INTRODUCTORY PAPER.2

THERE is not, perhaps, a more whimsical figure in nature, than a man of real modesty who assumes an air of impudence; who, while his heart beats with anxiety, studies ease and affects good humour. In this situation, however, every unexperienced writer, as I am, finds himself. Impressed with the terrors of the tribunal before which he is going to appear, his natural humour turns to pertness, and for real wit he is obliged to substitute vivacity.

For my part, as I was never distinguished for address, and have often blundered in making my bow, I am at a loss whether to be merry or sad on this solemn occasion. Should I modestly decline all merit, it is too probable the hasty reader may take me at my word. If, on the other hand, like labourers in the Magazine trade, I humbly presume to promise an epitome of all the good things that were ever said or written, those readers I most desire to please may forsake me.
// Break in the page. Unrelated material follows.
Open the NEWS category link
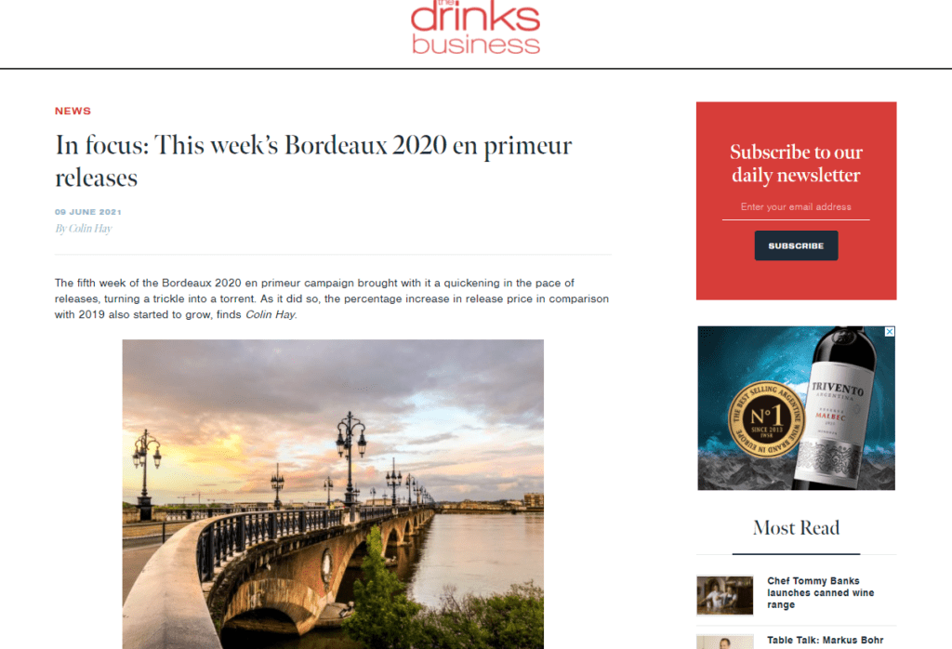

My bookseller, in this dilemma perceiving my embarrasment, instantly offered his assistance and advice: "You must know, sir," says he, "that the republic of letters is at present divided into several classes. One writer excels at a plan, or a title-page; another works away the body of the book; and a third is a dab at an index. Thus a Magazine is not the result of any single man's industry; but goes through as many hands as a new pin, before it is fit for the public. I fancy, sir,"

1 Originally No. i. of "The Bee." See vol. iii., p. 5.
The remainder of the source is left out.